Ce document n'est pas une relique du passé, mais la base toujours en vigueur qui, pour la première fois, a reconnu l'existence d'un différend de souveraineté entre l'Argentine et le Royaume-Uni sur les îles Malvinas et a exhorté les deux pays à le résoudre par des négociations pacifiques. Soixante ans plus tard, ce mandat reste inaccompli, nous rappelant que la décolonisation est une tâche inachevée.

Pour l'Algérie, cette cause revêt une signification profonde et personnelle. Forgé dans l'une des épopées anticoloniales les plus emblématiques du XXe siècle, sa politique étrangère a en l'éradication du colonialisme un principe inébranlable. C'est pourquoi, depuis 1965, elle a été une alliée constante, cohérente et active de l'Argentine. Son soutien n'est pas circonstanciel ; il est l'expression d'une conviction historique.
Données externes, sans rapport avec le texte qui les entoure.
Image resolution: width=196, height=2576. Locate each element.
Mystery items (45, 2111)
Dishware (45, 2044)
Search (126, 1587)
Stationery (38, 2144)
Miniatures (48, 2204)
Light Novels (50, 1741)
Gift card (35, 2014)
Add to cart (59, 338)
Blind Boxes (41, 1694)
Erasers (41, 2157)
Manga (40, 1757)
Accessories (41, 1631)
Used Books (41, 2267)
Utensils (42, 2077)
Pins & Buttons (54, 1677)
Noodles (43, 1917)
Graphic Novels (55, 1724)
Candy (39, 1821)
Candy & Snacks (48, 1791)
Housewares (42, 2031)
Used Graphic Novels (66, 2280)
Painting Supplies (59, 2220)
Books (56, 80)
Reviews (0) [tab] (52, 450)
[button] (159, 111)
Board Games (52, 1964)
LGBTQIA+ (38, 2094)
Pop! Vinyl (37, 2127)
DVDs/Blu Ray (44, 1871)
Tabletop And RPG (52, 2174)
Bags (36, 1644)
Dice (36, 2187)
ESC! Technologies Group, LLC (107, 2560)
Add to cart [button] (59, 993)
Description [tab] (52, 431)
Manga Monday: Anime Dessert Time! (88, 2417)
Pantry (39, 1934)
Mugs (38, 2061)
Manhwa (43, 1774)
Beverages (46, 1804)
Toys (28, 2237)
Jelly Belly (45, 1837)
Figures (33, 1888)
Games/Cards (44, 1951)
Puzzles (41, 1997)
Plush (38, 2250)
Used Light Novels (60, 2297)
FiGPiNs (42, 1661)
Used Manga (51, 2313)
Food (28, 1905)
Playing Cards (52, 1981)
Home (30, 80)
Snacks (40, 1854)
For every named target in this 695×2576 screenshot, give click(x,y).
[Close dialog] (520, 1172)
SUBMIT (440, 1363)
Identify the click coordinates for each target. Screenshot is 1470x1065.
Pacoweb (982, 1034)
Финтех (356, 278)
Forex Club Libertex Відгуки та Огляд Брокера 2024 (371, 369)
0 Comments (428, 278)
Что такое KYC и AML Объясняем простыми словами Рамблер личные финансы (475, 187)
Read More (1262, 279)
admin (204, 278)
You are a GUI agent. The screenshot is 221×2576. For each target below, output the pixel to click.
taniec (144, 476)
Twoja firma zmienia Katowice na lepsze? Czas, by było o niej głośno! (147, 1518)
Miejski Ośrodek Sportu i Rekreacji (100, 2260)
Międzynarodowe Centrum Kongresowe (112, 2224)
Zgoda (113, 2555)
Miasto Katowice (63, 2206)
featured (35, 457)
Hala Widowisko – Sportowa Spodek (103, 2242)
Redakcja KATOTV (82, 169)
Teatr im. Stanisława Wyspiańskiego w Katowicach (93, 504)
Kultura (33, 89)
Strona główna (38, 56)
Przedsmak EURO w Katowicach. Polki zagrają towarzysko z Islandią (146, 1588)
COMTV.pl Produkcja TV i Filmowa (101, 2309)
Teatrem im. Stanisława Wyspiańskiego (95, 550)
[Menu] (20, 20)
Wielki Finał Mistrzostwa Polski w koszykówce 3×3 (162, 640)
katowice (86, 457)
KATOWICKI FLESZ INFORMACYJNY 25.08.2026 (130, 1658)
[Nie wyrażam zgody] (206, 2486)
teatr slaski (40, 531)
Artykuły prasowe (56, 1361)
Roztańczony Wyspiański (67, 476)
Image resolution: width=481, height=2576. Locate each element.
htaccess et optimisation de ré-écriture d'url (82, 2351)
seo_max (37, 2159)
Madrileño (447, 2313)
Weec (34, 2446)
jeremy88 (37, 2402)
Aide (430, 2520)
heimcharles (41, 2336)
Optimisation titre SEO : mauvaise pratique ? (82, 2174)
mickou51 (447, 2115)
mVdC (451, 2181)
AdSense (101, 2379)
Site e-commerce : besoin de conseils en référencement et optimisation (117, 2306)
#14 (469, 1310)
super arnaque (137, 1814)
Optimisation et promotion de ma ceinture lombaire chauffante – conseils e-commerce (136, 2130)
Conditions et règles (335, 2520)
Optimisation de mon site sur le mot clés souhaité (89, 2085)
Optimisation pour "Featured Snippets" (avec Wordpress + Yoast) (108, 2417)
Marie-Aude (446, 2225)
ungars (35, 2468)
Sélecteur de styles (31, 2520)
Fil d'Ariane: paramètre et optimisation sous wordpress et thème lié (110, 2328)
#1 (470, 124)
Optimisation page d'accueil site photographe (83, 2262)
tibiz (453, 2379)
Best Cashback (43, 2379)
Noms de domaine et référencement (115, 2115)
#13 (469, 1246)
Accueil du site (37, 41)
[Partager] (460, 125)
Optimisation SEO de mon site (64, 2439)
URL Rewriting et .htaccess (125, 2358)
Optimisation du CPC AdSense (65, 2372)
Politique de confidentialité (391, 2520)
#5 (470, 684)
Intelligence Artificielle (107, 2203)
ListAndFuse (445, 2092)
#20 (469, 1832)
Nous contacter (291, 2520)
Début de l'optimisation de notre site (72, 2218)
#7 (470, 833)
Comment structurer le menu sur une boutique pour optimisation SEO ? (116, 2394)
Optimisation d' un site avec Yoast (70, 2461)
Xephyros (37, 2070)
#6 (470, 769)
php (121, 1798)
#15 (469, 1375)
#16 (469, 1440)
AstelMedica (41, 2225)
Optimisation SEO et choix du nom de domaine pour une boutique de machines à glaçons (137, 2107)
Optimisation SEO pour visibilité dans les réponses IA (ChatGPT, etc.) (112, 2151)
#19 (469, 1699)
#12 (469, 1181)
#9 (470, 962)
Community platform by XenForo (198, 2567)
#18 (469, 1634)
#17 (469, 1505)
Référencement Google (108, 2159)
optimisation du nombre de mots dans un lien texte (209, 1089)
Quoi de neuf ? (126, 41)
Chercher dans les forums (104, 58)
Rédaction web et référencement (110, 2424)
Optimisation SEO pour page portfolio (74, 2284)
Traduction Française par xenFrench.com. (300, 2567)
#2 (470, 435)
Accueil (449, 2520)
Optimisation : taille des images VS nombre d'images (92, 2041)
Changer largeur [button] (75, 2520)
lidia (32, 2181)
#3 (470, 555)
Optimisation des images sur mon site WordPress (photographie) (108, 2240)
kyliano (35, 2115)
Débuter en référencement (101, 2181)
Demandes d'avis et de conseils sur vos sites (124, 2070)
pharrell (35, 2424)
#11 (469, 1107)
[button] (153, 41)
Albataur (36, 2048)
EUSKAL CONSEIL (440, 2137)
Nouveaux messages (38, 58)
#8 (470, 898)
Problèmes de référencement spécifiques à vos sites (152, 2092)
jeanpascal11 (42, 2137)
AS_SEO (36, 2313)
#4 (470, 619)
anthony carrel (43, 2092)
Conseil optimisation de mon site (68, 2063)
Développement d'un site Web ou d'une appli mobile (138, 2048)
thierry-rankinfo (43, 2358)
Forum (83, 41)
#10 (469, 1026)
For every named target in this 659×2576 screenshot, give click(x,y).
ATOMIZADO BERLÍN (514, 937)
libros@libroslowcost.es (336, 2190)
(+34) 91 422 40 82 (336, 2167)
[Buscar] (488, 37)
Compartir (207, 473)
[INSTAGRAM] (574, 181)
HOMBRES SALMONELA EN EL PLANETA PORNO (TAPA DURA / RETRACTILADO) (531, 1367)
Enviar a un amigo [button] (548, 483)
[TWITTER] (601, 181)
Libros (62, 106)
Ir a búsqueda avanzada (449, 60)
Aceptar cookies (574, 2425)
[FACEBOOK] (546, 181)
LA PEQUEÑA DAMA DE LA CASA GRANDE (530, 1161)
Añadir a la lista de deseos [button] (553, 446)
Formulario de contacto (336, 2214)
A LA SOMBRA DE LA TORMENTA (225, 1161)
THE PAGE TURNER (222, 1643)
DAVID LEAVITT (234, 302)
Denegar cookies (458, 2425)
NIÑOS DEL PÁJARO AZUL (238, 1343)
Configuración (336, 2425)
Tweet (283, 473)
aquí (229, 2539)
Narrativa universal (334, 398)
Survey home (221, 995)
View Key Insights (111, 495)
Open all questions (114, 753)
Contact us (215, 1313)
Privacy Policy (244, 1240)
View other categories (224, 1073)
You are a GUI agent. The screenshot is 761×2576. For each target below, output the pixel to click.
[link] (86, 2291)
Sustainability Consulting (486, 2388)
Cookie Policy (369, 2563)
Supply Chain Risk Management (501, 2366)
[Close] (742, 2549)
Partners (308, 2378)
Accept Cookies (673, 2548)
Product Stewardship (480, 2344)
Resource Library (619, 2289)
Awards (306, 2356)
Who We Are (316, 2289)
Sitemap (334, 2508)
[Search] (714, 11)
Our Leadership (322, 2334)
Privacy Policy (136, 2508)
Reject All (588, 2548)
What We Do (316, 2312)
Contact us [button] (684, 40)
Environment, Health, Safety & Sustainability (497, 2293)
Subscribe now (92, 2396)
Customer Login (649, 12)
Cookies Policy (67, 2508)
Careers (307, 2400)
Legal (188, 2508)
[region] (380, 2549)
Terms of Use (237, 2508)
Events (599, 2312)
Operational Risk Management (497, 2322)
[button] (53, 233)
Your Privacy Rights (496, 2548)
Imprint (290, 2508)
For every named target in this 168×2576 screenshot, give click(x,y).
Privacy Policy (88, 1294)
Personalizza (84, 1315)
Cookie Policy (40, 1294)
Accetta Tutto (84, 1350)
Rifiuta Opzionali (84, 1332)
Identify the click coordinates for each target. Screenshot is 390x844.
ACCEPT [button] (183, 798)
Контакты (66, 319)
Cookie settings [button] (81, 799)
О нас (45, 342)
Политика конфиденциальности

Les Malvinas constituent un cas spécial et particulier de décolonisation. La population actuelle est le résultat d'une implantation postérieure à l'occupation britannique de 1833. C'est pourquoi le principe de libre détermination, tel qu'appliqué aux peuples sous domination coloniale, n'est pas pertinent ici. Le droit international est clair : la seule voie est la négociation bilatérale pour résoudre le différend de souveraineté, dans le respect de l'intégrité territoriale argentine.

Le refus persistant du Royaume-Uni de dialoguer n'ignore pas seulement l'Argentine, mais méprise aussi l'appel soutenu de la communauté internationale exprimé dans d'innombrables résolutions de l'ONU, du Comité de la Décolonisation (C-24), et de forums tels que le Mouvement des Pays Non-Alignés, l'Union Africaine et les sommets ASA et ASPA.

Pourquoi ce sujet est-il encore pertinent aujourd'hui pour l'Algérie ?

Parce qu'il en va de la crédibilité du système multilatéral et du droit international. La décolonisation n'a pas été un chapitre clos au XXe siècle ; c'est une obligation morale et juridique en suspens. La récente résolution adoptée par consensus au Comité de la Décolonisation (C-24) en juin 2025, qui réitère l'appel au dialogue, est la preuve du consensus mondial ferme et large qui soutient encore cette cause.

L'Algérie, avec l'autorité morale que lui confère sa propre histoire, comprend cela mieux que quiconque. Sa solidarité avec l'Argentine transcende la diplomatie ; c'est une question de cohérence avec les principes qu'elle défend. Dans un monde où les normes internationales sont remises en cause, défendre la pleine validité de la Résolution 2065, c'est défendre la validité de la paix, du dialogue et de la justice comme piliers de la coexistence mondiale.